Der Senat braucht nicht zu vertiefen, ob der Revisionszulassung insoweit bereits entgegen steht, dass § 92c BSHG ausgelaufenes Recht ist. Mit dem Gesetz zur Einordnung des Sozialhilferechts in das Sozialgesetzbuch vom 27. Dezember 2003 (BGBl I S. 3022, 3071) ist das Zwölfte Buch Sozialgesetzbuch (SGB XII) an die Stelle des BSHG getreten, ohne dass erkennbar ist, dass die Klärung noch für einen nicht überschaubaren Personenkreis in nicht absehbarer Zukunft von Bedeutung wäre (vgl. Beschluss vom 31. August 1993 – BVerwG 9 B 393.93 – Buchholz 412.3 § 11 BVFG Nr. 5).
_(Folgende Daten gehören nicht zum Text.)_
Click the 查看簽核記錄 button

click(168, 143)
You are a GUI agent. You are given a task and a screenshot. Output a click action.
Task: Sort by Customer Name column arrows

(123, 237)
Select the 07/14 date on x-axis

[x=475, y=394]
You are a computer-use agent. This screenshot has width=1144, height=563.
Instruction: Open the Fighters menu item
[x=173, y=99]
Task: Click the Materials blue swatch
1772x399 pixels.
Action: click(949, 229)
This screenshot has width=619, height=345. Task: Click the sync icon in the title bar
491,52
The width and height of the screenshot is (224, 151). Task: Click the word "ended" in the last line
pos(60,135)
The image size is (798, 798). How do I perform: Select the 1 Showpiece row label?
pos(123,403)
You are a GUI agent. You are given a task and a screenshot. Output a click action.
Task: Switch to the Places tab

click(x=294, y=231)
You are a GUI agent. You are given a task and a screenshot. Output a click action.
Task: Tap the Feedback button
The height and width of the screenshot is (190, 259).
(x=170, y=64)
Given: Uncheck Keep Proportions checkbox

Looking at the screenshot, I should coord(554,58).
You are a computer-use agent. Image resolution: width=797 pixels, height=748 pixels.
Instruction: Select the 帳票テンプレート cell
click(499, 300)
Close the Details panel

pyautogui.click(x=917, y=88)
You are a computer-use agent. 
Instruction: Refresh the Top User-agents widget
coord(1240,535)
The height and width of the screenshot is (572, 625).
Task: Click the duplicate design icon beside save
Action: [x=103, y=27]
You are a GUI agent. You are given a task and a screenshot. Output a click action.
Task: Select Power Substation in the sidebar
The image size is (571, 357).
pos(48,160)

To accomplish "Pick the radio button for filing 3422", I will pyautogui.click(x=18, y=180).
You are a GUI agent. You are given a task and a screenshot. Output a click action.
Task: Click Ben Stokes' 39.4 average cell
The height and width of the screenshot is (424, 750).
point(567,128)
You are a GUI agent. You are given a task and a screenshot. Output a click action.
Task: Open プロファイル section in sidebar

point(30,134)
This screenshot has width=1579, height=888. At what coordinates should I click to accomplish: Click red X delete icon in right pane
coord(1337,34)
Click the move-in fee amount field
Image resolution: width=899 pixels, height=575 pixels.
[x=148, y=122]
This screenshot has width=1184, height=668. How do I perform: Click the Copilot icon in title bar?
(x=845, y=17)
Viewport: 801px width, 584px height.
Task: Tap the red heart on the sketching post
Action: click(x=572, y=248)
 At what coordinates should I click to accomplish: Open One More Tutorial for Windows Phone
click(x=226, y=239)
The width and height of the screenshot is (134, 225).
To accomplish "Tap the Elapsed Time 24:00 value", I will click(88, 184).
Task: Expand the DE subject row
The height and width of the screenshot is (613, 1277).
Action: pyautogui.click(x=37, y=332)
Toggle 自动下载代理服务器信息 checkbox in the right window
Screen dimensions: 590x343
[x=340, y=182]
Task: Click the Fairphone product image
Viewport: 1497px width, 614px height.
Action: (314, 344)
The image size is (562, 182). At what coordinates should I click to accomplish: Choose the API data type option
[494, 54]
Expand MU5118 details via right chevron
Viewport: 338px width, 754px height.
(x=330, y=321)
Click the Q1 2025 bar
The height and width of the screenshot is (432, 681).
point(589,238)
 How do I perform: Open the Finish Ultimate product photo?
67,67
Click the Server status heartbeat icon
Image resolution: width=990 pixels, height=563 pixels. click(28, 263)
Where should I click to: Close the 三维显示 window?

Für Rechtsstreitigkeiten, welche die mit § 92c BSHG nicht wortgleiche, aber in den maßgeblichen Punkten rechtsähnliche Bestimmung des § 102 SGB XII betreffen, sind zudem nach dem Siebenten Gesetz zur Änderung des Sozialgerichtsgesetzes vom 9. Dezember 2004 (BGBl I S. 3302) die Gerichte der Sozialgerichtsbarkeit (vgl. § 51 Abs. 1 Nr. 6a SGG, eingefügt durch Art. 1 Nr. 10 Buchst. b des genannten Gesetzes) zuständig (vgl. etwa – für eine besondere Fallkonstellation – Beschluss vom 22. März 2005 – BVerwG 5 B 55.04).
Der Revisionszulassung steht jedenfalls entgegen, dass die aufgeworfene Rechtsfrage sich bereits auf der Grundlage der vorhandenen Rechtsprechung und mit Hilfe der üblichen Regeln sachgerechter Gesetzesinterpretation ohne weiteres beantworten lässt und deshalb nicht klärungsbedürftig ist (stRspr, vgl. Beschlüsse vom 22. Dezember1994 – BVerwG 4 B 114.94 – Buchholz 11 Art. 28 GG Nr. 102 S. 10, vom 28. Mai 1997 – BVerwG 4 B 91.97 – NVwZ 1998, 172 und vom 11. Oktober 2000 – BVerwG 6 B 47.00 – Buchholz 448.6 § 5 KDVG Nr. 10 S. 6).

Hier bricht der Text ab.